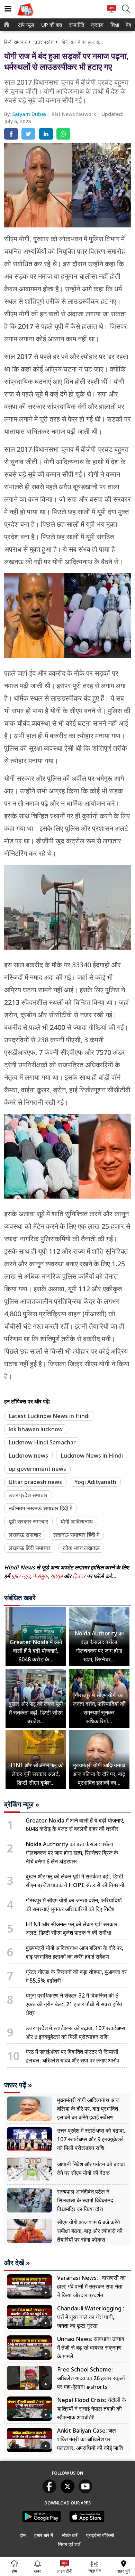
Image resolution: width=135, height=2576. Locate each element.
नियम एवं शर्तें (69, 2544)
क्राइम (96, 25)
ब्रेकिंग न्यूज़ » (21, 1804)
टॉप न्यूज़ (25, 25)
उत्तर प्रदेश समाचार (28, 1495)
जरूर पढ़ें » (18, 2085)
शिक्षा (114, 25)
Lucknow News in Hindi (92, 1455)
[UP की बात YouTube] (85, 2491)
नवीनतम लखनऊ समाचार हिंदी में (40, 1508)
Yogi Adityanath (95, 1482)
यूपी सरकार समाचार (28, 1521)
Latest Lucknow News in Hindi (49, 1416)
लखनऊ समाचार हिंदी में (76, 1535)
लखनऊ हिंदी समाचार (30, 1548)
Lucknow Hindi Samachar (42, 1442)
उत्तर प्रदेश (44, 41)
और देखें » (17, 2263)
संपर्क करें (70, 2535)
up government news (37, 1469)
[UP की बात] (25, 17)
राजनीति (75, 25)
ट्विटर (79, 1576)
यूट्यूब (57, 1576)
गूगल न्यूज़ (20, 1576)
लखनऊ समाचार (25, 1535)
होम (23, 2535)
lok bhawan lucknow (36, 1429)
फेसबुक (40, 1576)
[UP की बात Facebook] (49, 2491)
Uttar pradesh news (35, 1482)
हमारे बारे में (43, 2535)
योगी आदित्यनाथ (77, 1521)
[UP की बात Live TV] (111, 12)
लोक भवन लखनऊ (81, 1548)
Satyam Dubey (30, 114)
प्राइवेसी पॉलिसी (100, 2535)
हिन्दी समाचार (15, 41)
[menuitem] (26, 24)
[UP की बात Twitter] (67, 2491)
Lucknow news (28, 1455)
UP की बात (50, 25)
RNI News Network (75, 114)
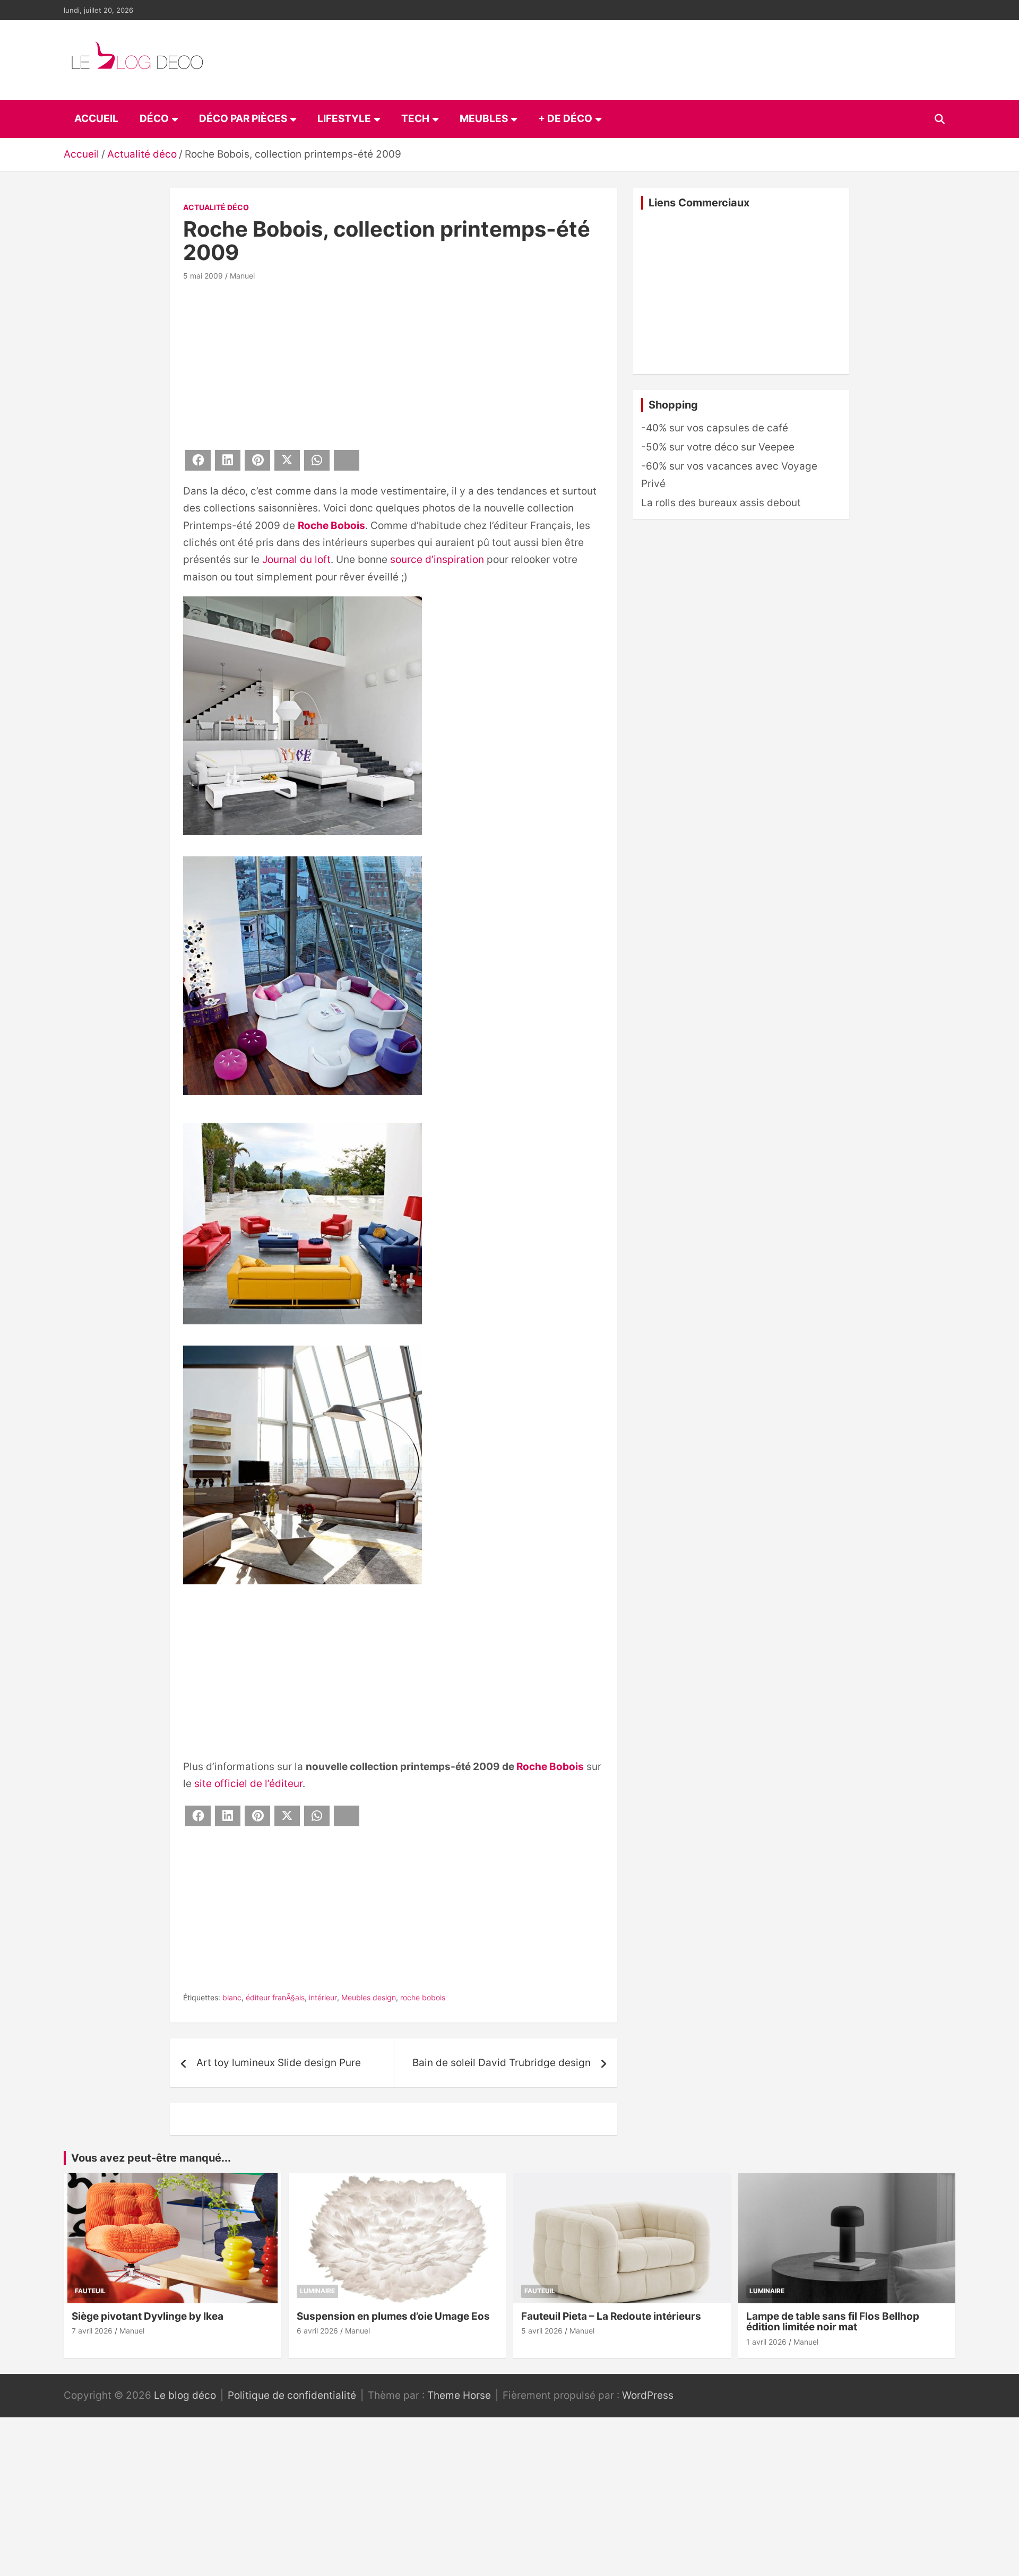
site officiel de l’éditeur (248, 1783)
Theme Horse (459, 2395)
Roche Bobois (331, 525)
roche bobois (422, 1997)
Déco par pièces (243, 118)
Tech (415, 118)
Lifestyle (344, 118)
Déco (154, 118)
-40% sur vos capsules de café (714, 428)
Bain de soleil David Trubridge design (501, 2063)
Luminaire (317, 2291)
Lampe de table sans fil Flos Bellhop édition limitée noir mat (832, 2322)
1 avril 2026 (766, 2341)
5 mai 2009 (203, 275)
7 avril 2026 (92, 2330)
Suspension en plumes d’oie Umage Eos (393, 2316)
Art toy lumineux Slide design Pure (278, 2063)
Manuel (242, 275)
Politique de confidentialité (292, 2395)
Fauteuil (90, 2291)
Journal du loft (296, 559)
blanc (231, 1997)
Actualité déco (216, 207)
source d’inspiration (437, 559)
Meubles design (368, 1997)
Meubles (484, 118)
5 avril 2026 (542, 2330)
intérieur (323, 1997)
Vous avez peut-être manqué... (151, 2158)
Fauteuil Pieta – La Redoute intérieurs (611, 2316)
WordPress (647, 2395)
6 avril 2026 (317, 2330)
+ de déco (565, 118)
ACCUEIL (96, 118)
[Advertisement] (393, 363)
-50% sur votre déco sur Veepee (718, 447)
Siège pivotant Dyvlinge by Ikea (147, 2316)
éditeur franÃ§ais (275, 1997)
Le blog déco (185, 2395)
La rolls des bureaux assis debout (721, 503)
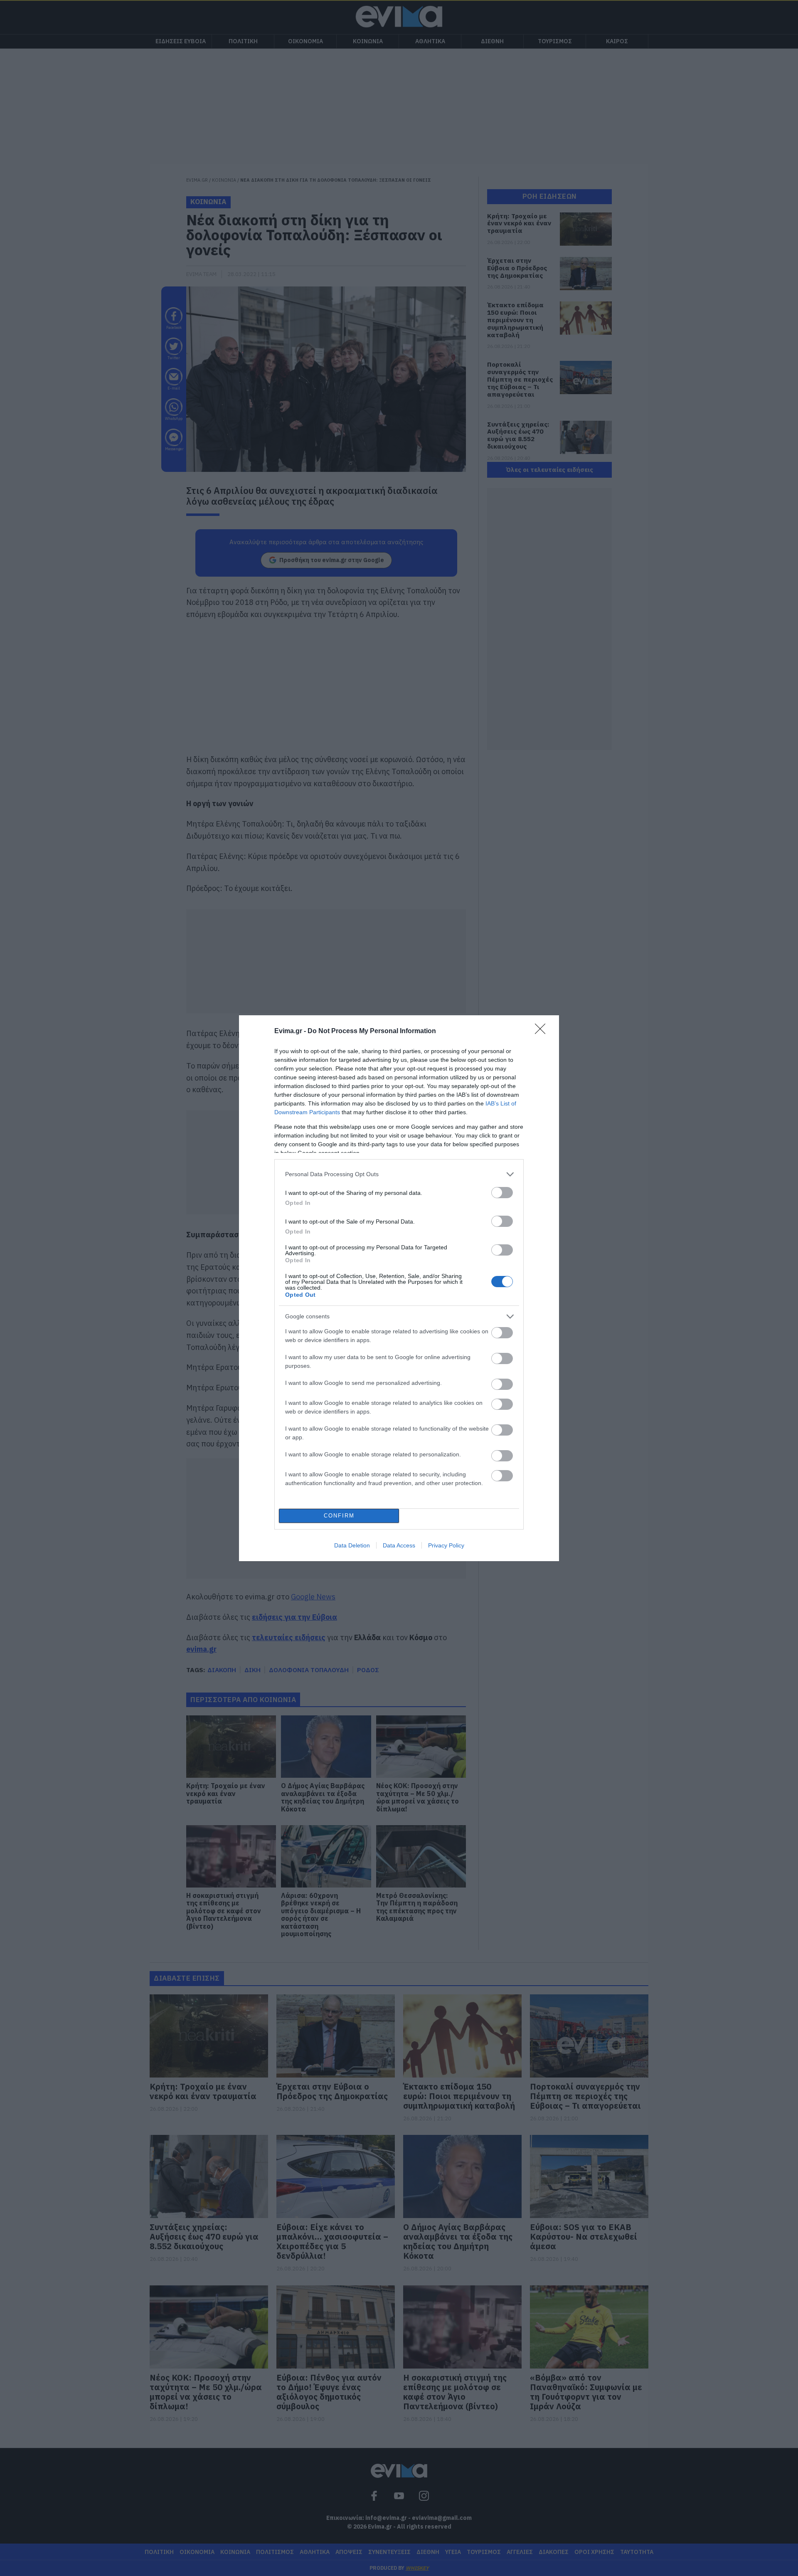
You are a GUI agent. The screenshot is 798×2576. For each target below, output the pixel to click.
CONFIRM (339, 1516)
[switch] (502, 1192)
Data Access (399, 1545)
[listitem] (399, 1174)
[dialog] (399, 1288)
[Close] (543, 1031)
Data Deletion (352, 1545)
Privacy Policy (446, 1545)
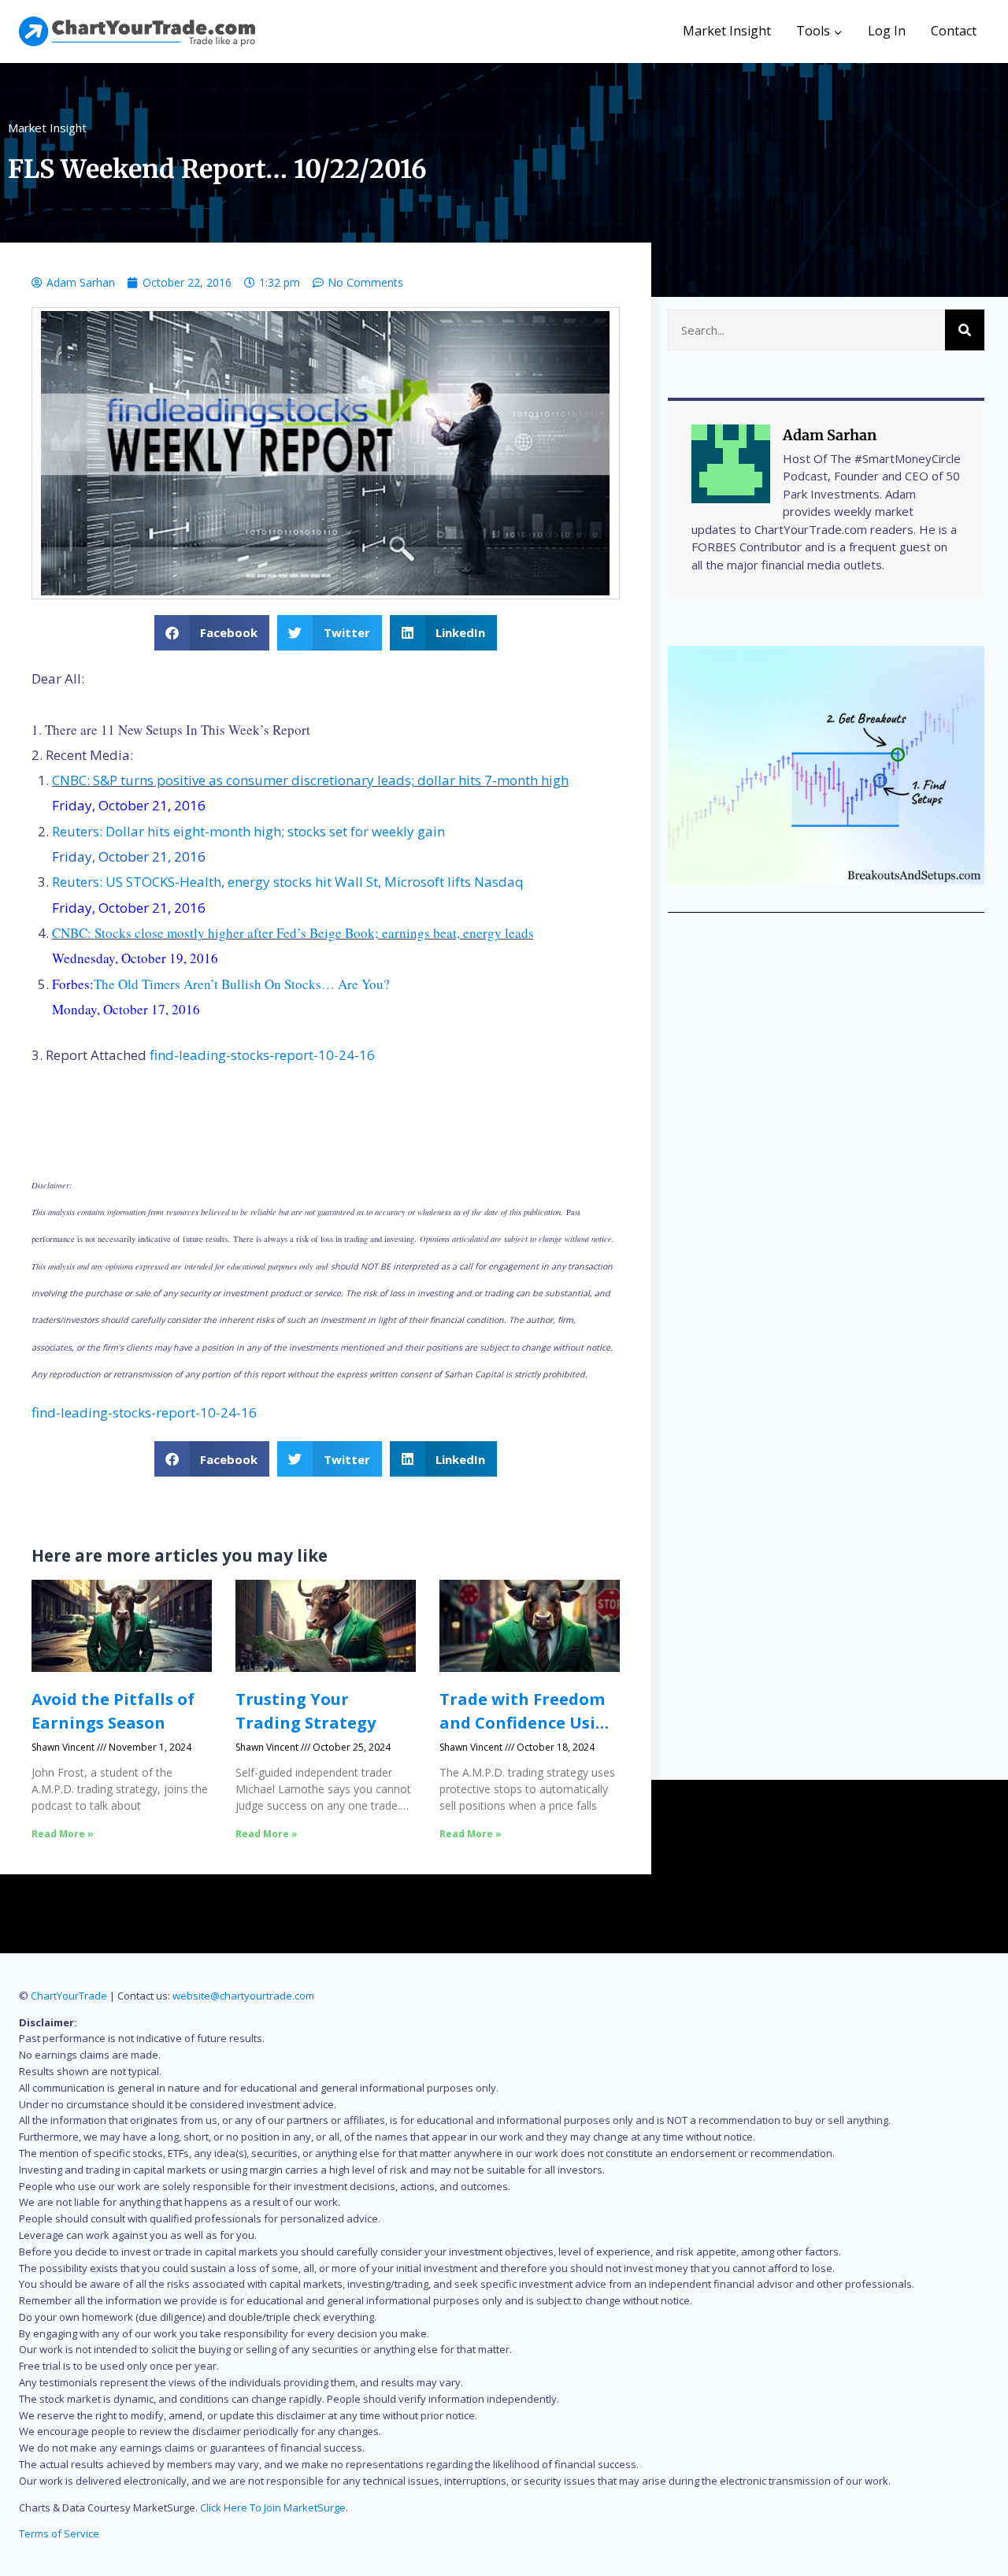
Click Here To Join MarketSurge (273, 2507)
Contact (953, 30)
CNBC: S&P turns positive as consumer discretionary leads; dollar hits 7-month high (310, 780)
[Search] (964, 329)
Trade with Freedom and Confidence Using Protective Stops (528, 1722)
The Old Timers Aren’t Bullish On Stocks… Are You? (242, 984)
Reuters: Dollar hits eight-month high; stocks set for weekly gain (248, 831)
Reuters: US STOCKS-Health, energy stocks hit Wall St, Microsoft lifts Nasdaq (288, 882)
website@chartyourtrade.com (243, 1996)
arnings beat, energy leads (461, 933)
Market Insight (727, 30)
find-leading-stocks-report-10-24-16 (262, 1055)
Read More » (63, 1833)
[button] (212, 632)
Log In (887, 30)
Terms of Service (59, 2533)
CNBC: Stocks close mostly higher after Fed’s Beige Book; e (220, 933)
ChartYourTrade (69, 1996)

» EXERCISE OBJECTIVE:
The entries above must be restated exactly in the answer, and the pictures left out.

» SOLUTION TO THIS TASK:
Image resolution: width=135, height=2576. Locate each element.
नियम एवं शर्तें (69, 2544)
क्राइम (96, 25)
ब्रेकिंग न्यूज़ » (21, 1804)
टॉप न्यूज़ (25, 25)
उत्तर प्रदेश समाचार (28, 1495)
जरूर पढ़ें » (18, 2085)
शिक्षा (114, 25)
Lucknow News in Hindi (92, 1455)
[UP की बात YouTube] (85, 2491)
नवीनतम लखनऊ समाचार हिंदी में (40, 1508)
Yogi Adityanath (95, 1482)
यूपी सरकार समाचार (28, 1521)
Latest Lucknow News in Hindi (49, 1416)
लखनऊ समाचार हिंदी में (76, 1535)
लखनऊ हिंदी समाचार (30, 1548)
Lucknow Hindi Samachar (42, 1442)
उत्तर प्रदेश (44, 41)
और देखें » (17, 2263)
संपर्क करें (70, 2535)
up government news (37, 1469)
[UP की बात] (25, 17)
राजनीति (75, 25)
ट्विटर (79, 1576)
यूट्यूब (57, 1576)
गूगल न्यूज़ (20, 1576)
लखनऊ समाचार (25, 1535)
होम (23, 2535)
lok bhawan lucknow (36, 1429)
फेसबुक (40, 1576)
[UP की बात Facebook] (49, 2491)
Uttar pradesh news (35, 1482)
हमारे बारे में (43, 2535)
योगी आदित्यनाथ (77, 1521)
[UP की बात Live TV] (111, 12)
लोक भवन लखनऊ (81, 1548)
Satyam Dubey (30, 114)
प्राइवेसी पॉलिसी (100, 2535)
हिन्दी समाचार (15, 41)
[menuitem] (26, 24)
[UP की बात Twitter] (67, 2491)
Lucknow news (28, 1455)
UP की बात (50, 25)
RNI News Network (75, 114)
site officiel de l’éditeur (248, 1783)
Theme Horse (459, 2395)
Roche Bobois (331, 525)
roche bobois (422, 1997)
Déco par pièces (243, 118)
Tech (415, 118)
Lifestyle (344, 118)
Déco (154, 118)
-40% sur vos capsules de café (714, 428)
Bain de soleil David Trubridge design (501, 2063)
Luminaire (317, 2291)
Lampe de table sans fil Flos Bellhop édition limitée noir mat (832, 2322)
1 avril 2026 (766, 2341)
5 mai 2009 (203, 275)
7 avril 2026 (92, 2330)
Suspension en plumes d’oie Umage Eos (393, 2316)
Art toy lumineux Slide design Pure (278, 2063)
Manuel (242, 275)
Politique de confidentialité (292, 2395)
Fauteuil (90, 2291)
Journal du loft (296, 559)
blanc (231, 1997)
Actualité déco (216, 207)
source d’inspiration (437, 559)
Meubles design (368, 1997)
Meubles (484, 118)
5 avril 2026 (542, 2330)
intérieur (323, 1997)
Vous avez peut-être manqué... (151, 2158)
Fauteuil Pieta – La Redoute intérieurs (611, 2316)
WordPress (647, 2395)
6 avril 2026 (317, 2330)
+ de déco (565, 118)
ACCUEIL (96, 118)
[Advertisement] (393, 363)
-50% sur votre déco sur Veepee (718, 447)
Siège pivotant Dyvlinge by Ikea (147, 2316)
éditeur franÃ§ais (275, 1997)
Le blog déco (185, 2395)
La rolls des bureaux assis debout (721, 503)
You are a GUI agent. The screenshot is 798×2576. For each target below, output the pixel to click.
CONFIRM (339, 1516)
[switch] (502, 1192)
Data Access (399, 1545)
[listitem] (399, 1174)
[dialog] (399, 1288)
[Close] (543, 1031)
Data Deletion (352, 1545)
Privacy Policy (446, 1545)
Click Here To Join MarketSurge (273, 2507)
Contact (953, 30)
CNBC: S&P turns positive as consumer discretionary leads; dollar hits 7-month high (310, 780)
[Search] (964, 329)
Trade with Freedom and Confidence Using Protective Stops (528, 1722)
The Old Timers Aren’t Bullish On Stocks… Are You? (242, 984)
Reuters: Dollar hits eight-month high; stocks set for weekly gain (248, 831)
Reuters: US STOCKS-Health, energy stocks hit Wall St, Microsoft lifts Nasdaq (288, 882)
website@chartyourtrade.com (243, 1996)
arnings beat, energy leads (461, 933)
Market Insight (727, 30)
find-leading-stocks-report-10-24-16 (262, 1055)
Read More » (63, 1833)
[button] (212, 632)
Log In (887, 30)
Terms of Service (59, 2533)
CNBC: Stocks close mostly higher after Fed’s Beige Book; e (220, 933)
ChartYourTrade (69, 1996)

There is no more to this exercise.